- _OBJECTIVE_: Extract and repeat every line of the records, exactly as they appear, from the line containing "The width and height of the screenshot is (862, 360)." down through the line containing "point(755,178)", including both of those lines.

- _LISTING_:
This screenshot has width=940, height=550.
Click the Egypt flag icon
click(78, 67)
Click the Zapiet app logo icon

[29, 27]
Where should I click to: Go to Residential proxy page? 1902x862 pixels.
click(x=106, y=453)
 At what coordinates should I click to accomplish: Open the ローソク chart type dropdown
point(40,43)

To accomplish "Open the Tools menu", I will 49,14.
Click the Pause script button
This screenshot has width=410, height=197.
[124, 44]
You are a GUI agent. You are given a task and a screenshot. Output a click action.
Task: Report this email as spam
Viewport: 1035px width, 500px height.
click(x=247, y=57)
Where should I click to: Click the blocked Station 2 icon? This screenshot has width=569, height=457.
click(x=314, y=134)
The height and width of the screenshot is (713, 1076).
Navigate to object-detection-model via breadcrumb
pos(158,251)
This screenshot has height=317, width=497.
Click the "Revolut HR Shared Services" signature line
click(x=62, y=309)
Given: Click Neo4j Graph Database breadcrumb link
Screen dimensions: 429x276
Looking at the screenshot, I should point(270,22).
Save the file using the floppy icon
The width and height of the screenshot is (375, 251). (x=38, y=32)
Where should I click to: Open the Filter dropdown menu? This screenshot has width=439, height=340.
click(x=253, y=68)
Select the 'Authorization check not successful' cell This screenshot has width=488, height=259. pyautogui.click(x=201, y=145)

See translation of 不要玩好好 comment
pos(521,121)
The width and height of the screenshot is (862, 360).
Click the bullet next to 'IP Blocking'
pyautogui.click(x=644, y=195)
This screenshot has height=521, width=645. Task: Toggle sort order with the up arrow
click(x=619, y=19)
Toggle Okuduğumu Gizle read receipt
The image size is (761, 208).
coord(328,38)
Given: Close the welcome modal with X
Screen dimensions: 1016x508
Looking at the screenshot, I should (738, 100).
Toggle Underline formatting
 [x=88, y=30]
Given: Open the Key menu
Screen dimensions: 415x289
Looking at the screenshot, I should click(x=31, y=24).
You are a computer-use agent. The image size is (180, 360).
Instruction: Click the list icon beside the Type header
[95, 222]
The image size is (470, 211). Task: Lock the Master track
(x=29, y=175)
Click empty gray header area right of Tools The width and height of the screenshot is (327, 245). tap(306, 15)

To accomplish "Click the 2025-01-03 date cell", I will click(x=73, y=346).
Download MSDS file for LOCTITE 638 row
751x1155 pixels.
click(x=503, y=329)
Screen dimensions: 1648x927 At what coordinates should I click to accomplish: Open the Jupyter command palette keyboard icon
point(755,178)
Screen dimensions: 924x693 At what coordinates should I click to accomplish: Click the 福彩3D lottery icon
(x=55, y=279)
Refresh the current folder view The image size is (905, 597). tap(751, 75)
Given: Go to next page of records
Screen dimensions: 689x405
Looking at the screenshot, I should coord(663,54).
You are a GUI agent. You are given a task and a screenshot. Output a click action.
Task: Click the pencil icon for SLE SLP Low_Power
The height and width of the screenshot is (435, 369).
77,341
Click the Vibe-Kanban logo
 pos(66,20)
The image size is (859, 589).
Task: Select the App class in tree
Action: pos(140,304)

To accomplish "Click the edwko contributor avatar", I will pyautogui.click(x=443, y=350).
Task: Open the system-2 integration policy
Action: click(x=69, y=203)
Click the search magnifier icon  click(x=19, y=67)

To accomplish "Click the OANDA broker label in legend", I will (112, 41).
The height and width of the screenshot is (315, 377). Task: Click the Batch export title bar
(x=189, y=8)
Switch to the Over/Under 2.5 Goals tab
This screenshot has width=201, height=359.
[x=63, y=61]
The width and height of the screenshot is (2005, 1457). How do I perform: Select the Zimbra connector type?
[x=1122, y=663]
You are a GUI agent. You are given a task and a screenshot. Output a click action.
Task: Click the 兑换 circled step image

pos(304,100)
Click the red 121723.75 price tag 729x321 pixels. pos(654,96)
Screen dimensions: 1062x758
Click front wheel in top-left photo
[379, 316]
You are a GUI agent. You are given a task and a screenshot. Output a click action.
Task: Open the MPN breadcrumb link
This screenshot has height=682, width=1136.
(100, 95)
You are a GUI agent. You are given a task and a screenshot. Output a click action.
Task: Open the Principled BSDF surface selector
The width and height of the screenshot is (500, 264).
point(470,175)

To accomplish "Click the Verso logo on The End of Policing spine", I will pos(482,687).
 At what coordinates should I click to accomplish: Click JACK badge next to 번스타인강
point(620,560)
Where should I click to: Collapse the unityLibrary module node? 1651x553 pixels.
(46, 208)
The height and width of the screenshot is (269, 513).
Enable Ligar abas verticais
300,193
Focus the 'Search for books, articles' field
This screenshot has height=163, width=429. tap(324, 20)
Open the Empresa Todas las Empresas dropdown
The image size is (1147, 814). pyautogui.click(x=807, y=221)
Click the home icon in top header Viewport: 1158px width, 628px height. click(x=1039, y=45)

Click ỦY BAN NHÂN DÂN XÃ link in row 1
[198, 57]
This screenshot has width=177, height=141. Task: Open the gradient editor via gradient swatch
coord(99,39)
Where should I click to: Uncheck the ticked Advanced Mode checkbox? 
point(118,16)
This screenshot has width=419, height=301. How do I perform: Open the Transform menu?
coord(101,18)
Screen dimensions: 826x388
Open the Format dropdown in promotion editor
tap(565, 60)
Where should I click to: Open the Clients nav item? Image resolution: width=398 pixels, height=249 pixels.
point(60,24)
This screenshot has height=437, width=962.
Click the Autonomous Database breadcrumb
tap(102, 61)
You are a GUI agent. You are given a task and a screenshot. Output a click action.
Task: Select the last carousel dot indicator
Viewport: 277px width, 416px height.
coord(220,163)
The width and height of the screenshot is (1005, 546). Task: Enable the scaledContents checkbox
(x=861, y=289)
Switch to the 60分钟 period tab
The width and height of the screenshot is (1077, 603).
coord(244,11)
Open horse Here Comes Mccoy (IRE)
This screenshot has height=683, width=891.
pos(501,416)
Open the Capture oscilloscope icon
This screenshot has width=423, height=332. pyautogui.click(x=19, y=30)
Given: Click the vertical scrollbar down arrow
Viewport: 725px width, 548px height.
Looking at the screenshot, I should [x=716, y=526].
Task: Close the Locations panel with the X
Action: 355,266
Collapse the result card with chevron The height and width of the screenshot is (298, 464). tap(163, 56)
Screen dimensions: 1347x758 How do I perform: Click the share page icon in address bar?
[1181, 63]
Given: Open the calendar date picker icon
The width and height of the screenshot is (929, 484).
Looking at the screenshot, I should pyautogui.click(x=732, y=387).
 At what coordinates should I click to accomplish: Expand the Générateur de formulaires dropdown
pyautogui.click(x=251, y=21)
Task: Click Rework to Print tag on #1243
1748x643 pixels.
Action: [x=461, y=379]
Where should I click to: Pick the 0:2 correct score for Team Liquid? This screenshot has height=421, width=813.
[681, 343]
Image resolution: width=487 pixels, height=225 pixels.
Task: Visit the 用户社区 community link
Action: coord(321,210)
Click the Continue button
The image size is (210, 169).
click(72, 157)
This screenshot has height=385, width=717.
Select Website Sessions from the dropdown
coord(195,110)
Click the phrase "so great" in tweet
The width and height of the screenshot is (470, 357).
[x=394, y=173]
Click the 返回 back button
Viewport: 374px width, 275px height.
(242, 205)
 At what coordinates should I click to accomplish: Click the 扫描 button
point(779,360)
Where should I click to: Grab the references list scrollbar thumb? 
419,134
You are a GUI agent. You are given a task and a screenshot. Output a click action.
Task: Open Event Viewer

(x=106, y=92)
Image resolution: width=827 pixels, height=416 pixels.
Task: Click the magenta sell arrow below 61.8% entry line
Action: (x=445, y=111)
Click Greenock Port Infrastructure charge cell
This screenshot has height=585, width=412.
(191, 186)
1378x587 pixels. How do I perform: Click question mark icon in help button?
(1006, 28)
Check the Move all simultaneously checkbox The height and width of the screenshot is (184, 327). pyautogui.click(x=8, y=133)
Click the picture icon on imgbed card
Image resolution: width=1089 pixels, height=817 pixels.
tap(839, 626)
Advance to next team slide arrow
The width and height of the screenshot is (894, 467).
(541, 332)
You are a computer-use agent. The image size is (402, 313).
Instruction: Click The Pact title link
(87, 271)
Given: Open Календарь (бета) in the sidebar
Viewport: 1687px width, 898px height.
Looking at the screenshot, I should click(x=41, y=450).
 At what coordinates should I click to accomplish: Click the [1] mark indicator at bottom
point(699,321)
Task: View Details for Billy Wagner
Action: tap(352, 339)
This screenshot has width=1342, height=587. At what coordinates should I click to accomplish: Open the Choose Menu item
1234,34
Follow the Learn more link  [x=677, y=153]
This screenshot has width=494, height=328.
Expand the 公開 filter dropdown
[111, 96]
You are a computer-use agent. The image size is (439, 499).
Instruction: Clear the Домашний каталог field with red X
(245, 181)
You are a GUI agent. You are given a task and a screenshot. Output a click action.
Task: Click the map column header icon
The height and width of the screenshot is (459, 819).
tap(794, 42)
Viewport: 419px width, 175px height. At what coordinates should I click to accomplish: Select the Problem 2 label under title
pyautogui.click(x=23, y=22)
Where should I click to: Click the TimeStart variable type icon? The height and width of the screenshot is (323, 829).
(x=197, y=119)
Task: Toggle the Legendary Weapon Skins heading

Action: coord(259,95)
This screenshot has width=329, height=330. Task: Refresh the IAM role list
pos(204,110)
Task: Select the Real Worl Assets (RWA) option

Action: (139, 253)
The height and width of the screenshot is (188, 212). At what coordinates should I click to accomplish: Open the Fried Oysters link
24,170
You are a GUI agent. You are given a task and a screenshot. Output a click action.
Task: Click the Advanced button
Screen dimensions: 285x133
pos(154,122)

- _FINISHED EXERCISE_:
The width and height of the screenshot is (862, 360).
Click the bullet next to 'IP Blocking'
pyautogui.click(x=644, y=195)
This screenshot has height=521, width=645. Task: Toggle sort order with the up arrow
click(x=619, y=19)
Toggle Okuduğumu Gizle read receipt
The image size is (761, 208).
coord(328,38)
Given: Close the welcome modal with X
Screen dimensions: 1016x508
Looking at the screenshot, I should (738, 100).
Toggle Underline formatting
 [x=88, y=30]
Given: Open the Key menu
Screen dimensions: 415x289
Looking at the screenshot, I should click(x=31, y=24).
You are a computer-use agent. The image size is (180, 360).
Instruction: Click the list icon beside the Type header
[95, 222]
The image size is (470, 211). Task: Lock the Master track
(x=29, y=175)
Click empty gray header area right of Tools The width and height of the screenshot is (327, 245). tap(306, 15)

To accomplish "Click the 2025-01-03 date cell", I will click(x=73, y=346).
Download MSDS file for LOCTITE 638 row
751x1155 pixels.
click(x=503, y=329)
Screen dimensions: 1648x927 At what coordinates should I click to accomplish: Open the Jupyter command palette keyboard icon
point(755,178)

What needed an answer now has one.